Sunday, January 3, 2016

2015 Reading List

2015 was a good year for books, although I'll never match the 105 I read in 2012, when the BG and I were in competition and I was on a heavy diet of YA for her fifth grade reading group. The full list is below my Top Five, and you can find the Goodreads version here. Although denominated hierarchically, they are not intended as a ranking.

If I had to choose my favourite book of the year, I think it would be Infidel, because it was a gripping story of personal triumph of a remarkable woman who escaped the hardship of Somalia and the death grip of religion. But the Pinker book was fascinating; the Hornby was a fantastically written book about books and reading; and the two works of fiction were delightful, each in their own way.


I gather she's become a darling of the right for her opposition to some of the tenets of Islam, but the remarkable stories of life for a girl in Somalia and Saudi Arabia, and her escape through the bureaucracy into Europe, an education and success, is equal parts riveting and inspirational. I read a bunch of books this year trying to understand what it's like to be a Muslim woman, and this was far and away the best.

The Blank Slate: The Modern Denial of Human Nature
Convincing argument that human nature is largely a product of biology, and how culture, religion and politics have twisted the facts to fit preferred narratives. I learned a great deal from this book, and it seemed, to me, balanced and easy to read.

More Baths, Less Talking (Stuff I've Been Reading #4)
I'm a sucker for Hornby and book reviews, so the inclusion of this book should not be a surprose. What is a surprise, is that I happened on it at the library, while I was looking for something else, and was heretofore unaware that he had been doing a regular column. Great writing, and the fact that at the time (2011) he was working on a screenplay for Brooklyn--a movie that came out last December--only added to the enjoyment. He also pointed me to Murial Spark, and I've read and liked two of her books this month (I have a hold on The Prime of Miss Jean Brodie )

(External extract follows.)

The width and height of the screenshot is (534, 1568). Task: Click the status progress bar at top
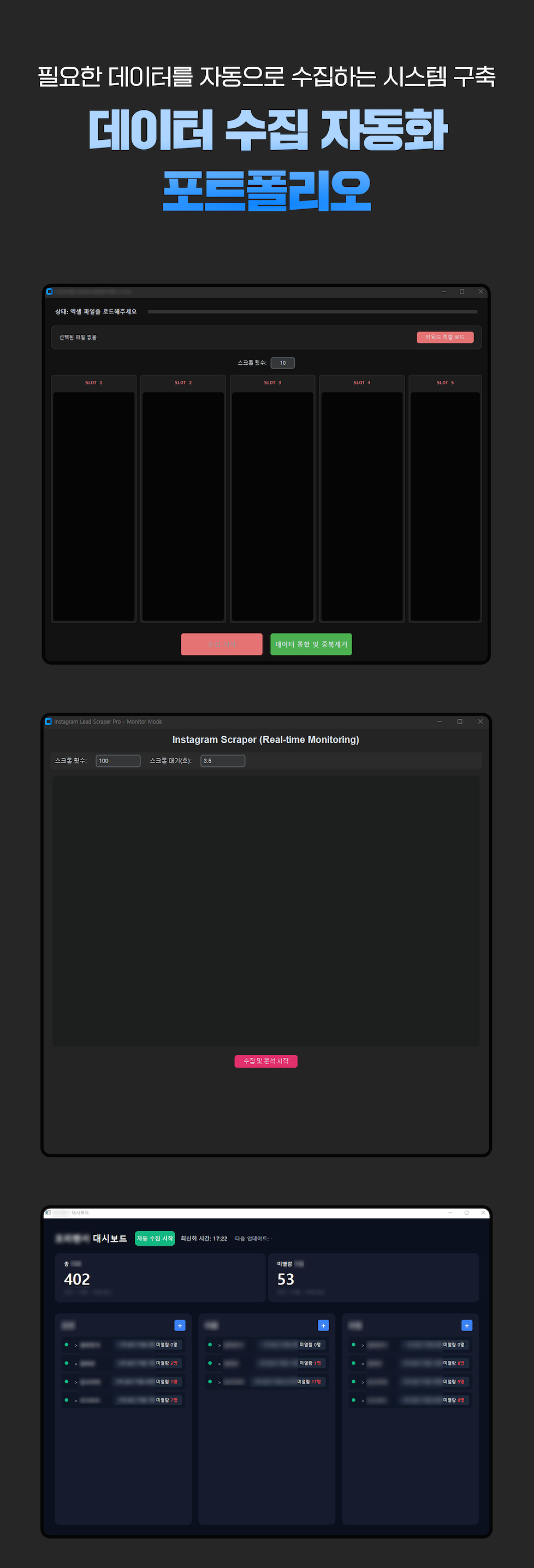[312, 312]
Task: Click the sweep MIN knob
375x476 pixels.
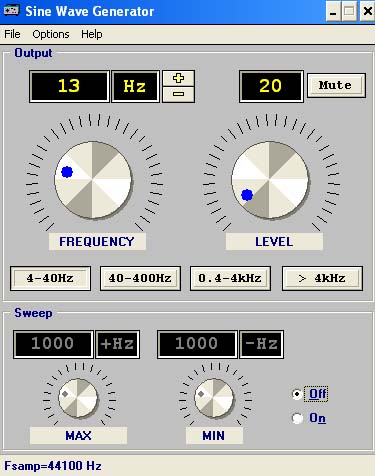Action: (214, 398)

I understand why everybody wanted to make this into a movie. Portis is a great writer, and Mattie Ross might be the greatest young woman in American literature. Sarah loaned me Dog of the South last year, and I enjoyed it so much, I'd thought I'd give his best known work a try. Glad I did.

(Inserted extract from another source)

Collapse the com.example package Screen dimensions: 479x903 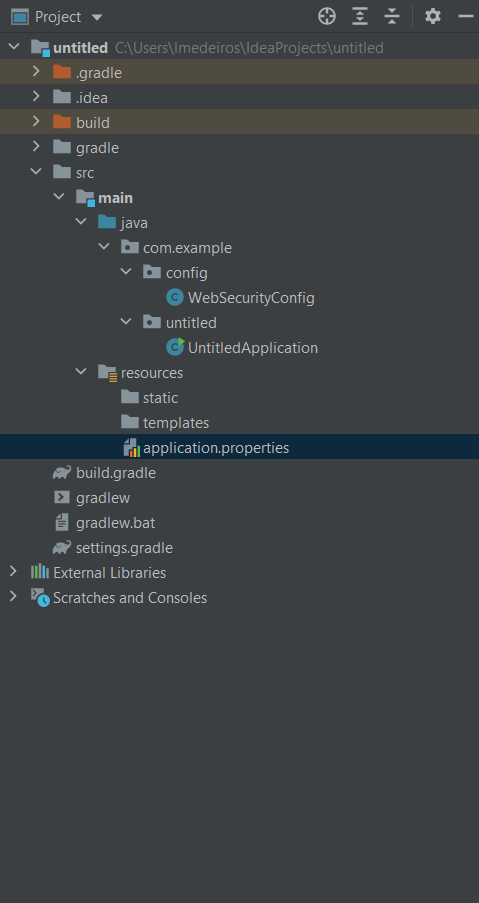(x=104, y=247)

I think G Lo gave me this, with, as i recall, the instructions that I was to read this, but I wouldn't enjoy it. As a contrarian, I did enjoy it, partly for the WW I setting (particularly interesting a after reading a bunch of books in Belgrade in the centennial year of Gavrilo Princip); partly for the artful time shifting, which made the story all the more interesting; and finally, for the lyrical beauty of the prose.

2015 Books

1 comment:

  1. Just got a copy of True Grit - looking forward to it. I have a book to send along to you. Where should I mail it?